This past Friday’s Wall Street Journal reported on a terrific little Irish-based company, FotoNation, that has achieved breakthrough growth by using software algorithms to solve problems that have bedeviled the photography industry for years. Red-eye, auto-focusing on empty spaces when there is more than one face in the picture, and plain old snapping photos when your subjects aren’t ready have been fairly intractable problems. FotoNation’s breakthrough idea was to use software algorithms to manipulate the images.
Take red-eye, which occurs when flash photographs reflect back the color of blood vessels in people’s eyes. FotoNation was able to develop an algorithm that can recognize when red-eye occurs and correct the image before it is even stored on the camera.
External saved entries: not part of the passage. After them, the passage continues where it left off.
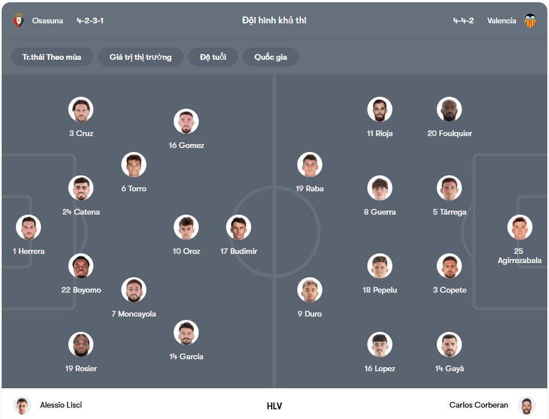The height and width of the screenshot is (419, 549).
Task: Open player Budimir's avatar
Action: [x=239, y=227]
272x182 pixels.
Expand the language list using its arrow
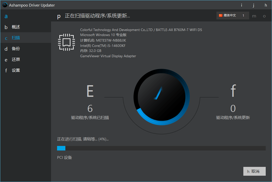[243, 15]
This first breakthrough product was legitimized by Nikon’s inclusion of the software in its CoolPix product line in 2003. According to the Journal, last year 80% of the 100 million plus digital cameras had red-eye reduction installed. Another innovation gives camera makers a way to improve the way pictures of faces are shot. Face tracking software allows for some interesting innovations, such as beign able to keep two faces in focus even when they are not at the center of the picture. Eran Steinberg, the firm’s founder, notes that 80% of consumer photos have faces in them. Also in development: Software that recognizes when people are smiling and warns the photographer not to shoot the photo if they aren’t.
, FotoNation recently was sold to Tessera Technologies of San Jose for a reported $39 million. As part of Tessera, the group hopes to extend its reach beyond digital photography to medical devices, automobiles and even home security.
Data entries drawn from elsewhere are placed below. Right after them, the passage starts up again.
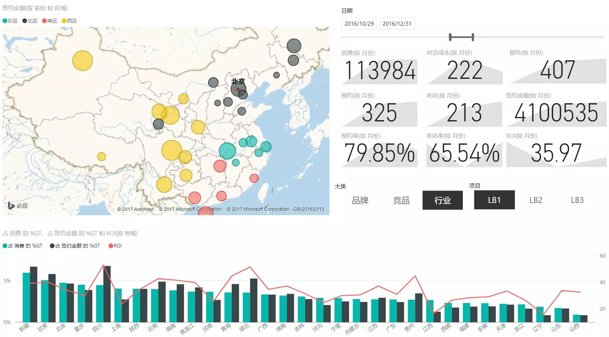Switch to the LB3 project

577,200
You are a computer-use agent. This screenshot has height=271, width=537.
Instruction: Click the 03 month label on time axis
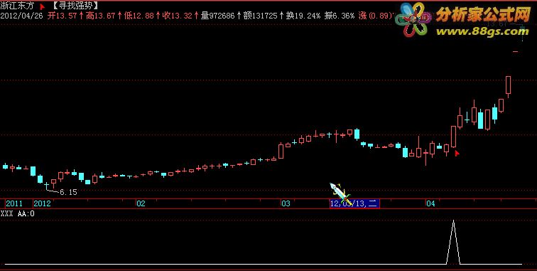[286, 203]
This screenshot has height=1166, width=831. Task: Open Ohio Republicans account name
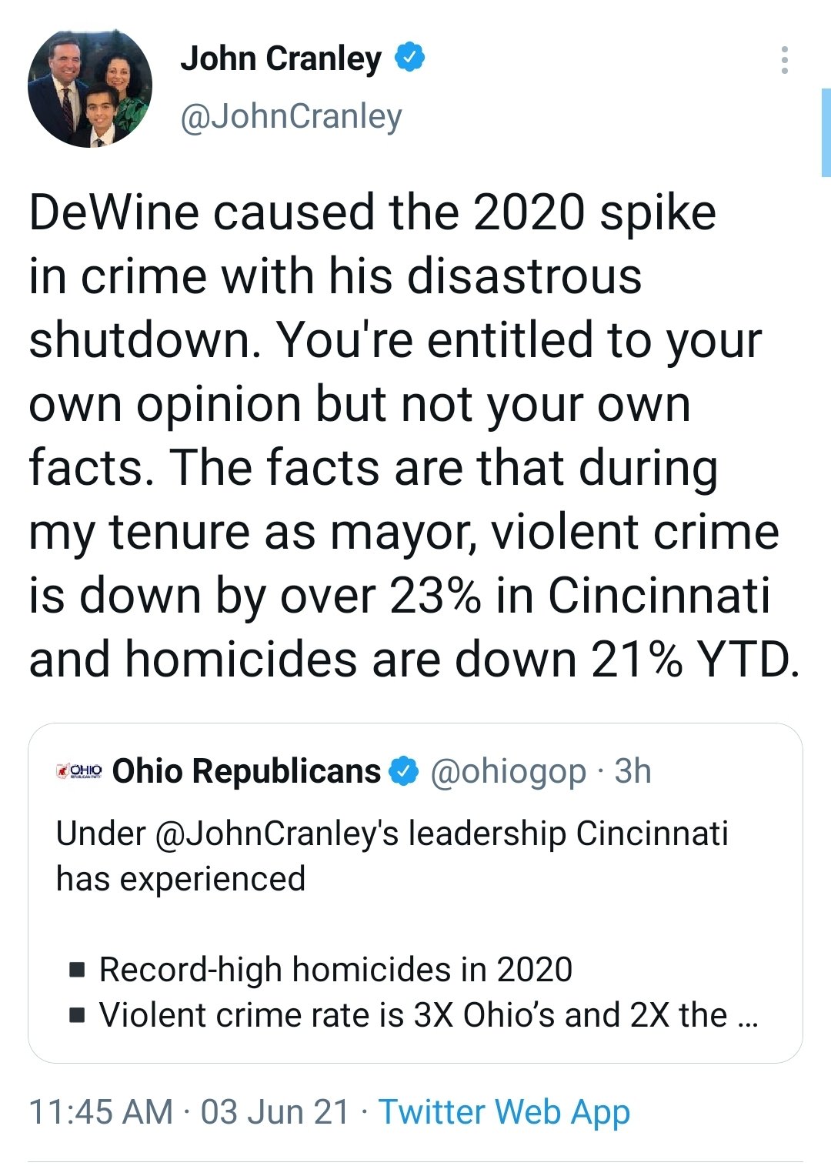point(246,771)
The reason I find this story fascinating is that it combines several themes having to do with breakthrough growth.
Incumbency blinders. The first is that photography incumbents simply didn’t see the opportunity in software to solve their problems. Why not? As Eran Steinberg notes, “Traditional camera companies look at improving image quality with glass. We asked, “how can you do things to the image?’”. This is a classic example of how opportunity can be created by looking at solving problems in a different way than incumbents in an industry do. Often, problems and solutions become part of a standardized recipe – it isn’t until some newcomer demonstrates a radically different approach that growth takes off. In the most serious case for incumbents,such a shift can lead to the destabilizing ‘disruptive business models’ that our colleague Clayton Christensen has made so recognizable. In this case, the innovation actually made the offering better for incumbents, even to the point that consumers might purchase a new camera just to gain the performance improvements.
Changing the attributes in a customer’s experience. A second theme that this case illustrates is that there are often rich rewards to be gained by eliminating negatives in a customers’ experience. In this case, amateur photographers have for years put up with red-eye, fuzzy faces and the like simply because no one found a way to eliminate these negative aspects of the experience. With software, these negatives can be eliminated, turning a ‘tolerable’ feature that people put up with to one that is actively dissatisfying. If our theories are right, eventually these dissatisfying features will become enraging, making red-eye reduction and so forth a ‘non-negotiable’ in the product category.
Deep innovation in the core business. A form of innovation that doesn’t get nearly the amount of attention that it deserves is when major innovations in technology, process, or business model serve to reinforce and sustain the core business. In this case, FotoNation’s products are ways in which the traditional core business of camera companies can be strengthened, even though it is a radical departure from the traditional technologies they use.